**Alıntılanan metin:**
21 Eylül 2024 Cumartesi

Sağlık emekçileri: Ev sahibiyiz göçebe değil

Hastanelerin depremlerde dayanıklı hale getirilmesi iddiasıyla taşınmasına karşı  sağlık emekçileri Bakırköy'de düzenledikleri 4. açıklamada, yenilenmenin neden yerinde yapılması gerektiğini bir kez daha anlattı. "Yarın ne olacak, ne zaman ve nereye gönderecekler" kaygısı güttüklerini dile getiren sağlık emekçileri, sürecin dışında bırakılmalarına tepki gösterdi.

Sağlık emekçilerinin "Hastanelerimiz yerinde yenilensin" eylemleri sürüyor. "Ev sahibiyiz göçe değil" diyen sağlık emekçilerinin 4. eyleminin adresi Bakırköy Sadi Konuk Hastanesi önündeki "sağlık" anıtı oldu. "Tüm hastaneler yerinde yenilensin mağduriyet olmasın", "Tüm üniversite hastaneleri ve hastaneler yerinde yenilensin mağduriyet olmasın" pankartlarının açıldığı eylemde söz alan sağlık emekçileri mağduriyetlerini aktardı. Sağlık emekçileri başta Sağlık Bakanı Fahrettin Koca olmak üzere yetkililerin sorularını yanıtsız bıraktığını, taşınma planlarının uygulanmasını neredeyse zor ve karmaşık olduğunun altını çizdi.

**Görev koşulları:** Lütfen sağlık emekçileri haberinde "Hastanelerin depremlerde dayanıklı" ifadesinden başlayıp "bırakılmalarına tepki gösterdi." ifadesi de dahil olmak üzere oraya kadar olan bölümü hiç değiştirmeden yeniden yazın. Satırların sağlık emekçileri haberiyle hiçbir ilgisi yoktur.

**Verilen bilgiler:**
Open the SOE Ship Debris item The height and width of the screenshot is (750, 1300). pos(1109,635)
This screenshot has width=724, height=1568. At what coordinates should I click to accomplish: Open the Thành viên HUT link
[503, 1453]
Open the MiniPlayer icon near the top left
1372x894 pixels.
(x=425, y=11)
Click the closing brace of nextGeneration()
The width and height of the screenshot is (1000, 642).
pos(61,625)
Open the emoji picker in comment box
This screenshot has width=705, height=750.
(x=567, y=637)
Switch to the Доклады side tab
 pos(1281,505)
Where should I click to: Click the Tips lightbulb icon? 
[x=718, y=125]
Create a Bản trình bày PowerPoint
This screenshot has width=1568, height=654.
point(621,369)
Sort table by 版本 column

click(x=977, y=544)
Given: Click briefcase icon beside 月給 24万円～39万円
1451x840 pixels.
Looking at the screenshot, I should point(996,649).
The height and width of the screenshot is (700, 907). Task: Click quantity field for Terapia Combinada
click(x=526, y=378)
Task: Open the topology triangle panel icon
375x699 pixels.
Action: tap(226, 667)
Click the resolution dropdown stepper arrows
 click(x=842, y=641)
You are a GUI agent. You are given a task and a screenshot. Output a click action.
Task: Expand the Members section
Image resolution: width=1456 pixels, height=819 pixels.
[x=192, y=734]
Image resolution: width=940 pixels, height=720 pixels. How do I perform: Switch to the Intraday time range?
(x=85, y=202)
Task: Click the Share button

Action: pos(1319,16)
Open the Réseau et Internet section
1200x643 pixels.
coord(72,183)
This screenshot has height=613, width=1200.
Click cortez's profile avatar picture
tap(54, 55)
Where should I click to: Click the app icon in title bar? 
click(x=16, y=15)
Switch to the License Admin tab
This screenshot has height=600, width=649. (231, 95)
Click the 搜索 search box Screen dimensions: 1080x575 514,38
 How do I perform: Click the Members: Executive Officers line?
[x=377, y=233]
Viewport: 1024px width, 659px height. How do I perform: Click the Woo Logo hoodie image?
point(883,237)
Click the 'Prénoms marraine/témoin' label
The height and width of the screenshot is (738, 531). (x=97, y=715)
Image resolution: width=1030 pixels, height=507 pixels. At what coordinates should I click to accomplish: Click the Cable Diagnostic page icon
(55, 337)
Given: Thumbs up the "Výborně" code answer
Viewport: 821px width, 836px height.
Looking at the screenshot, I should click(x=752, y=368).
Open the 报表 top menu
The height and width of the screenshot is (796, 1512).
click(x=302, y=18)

**Beklenen yanıt:**
Hastanelerin depremlerde dayanıklı hale getirilmesi iddiasıyla taşınmasına karşı  sağlık emekçileri Bakırköy'de düzenledikleri 4. açıklamada, yenilenmenin neden yerinde yapılması gerektiğini bir kez daha anlattı. "Yarın ne olacak, ne zaman ve nereye gönderecekler" kaygısı güttüklerini dile getiren sağlık emekçileri, sürecin dışında bırakılmalarına tepki gösterdi.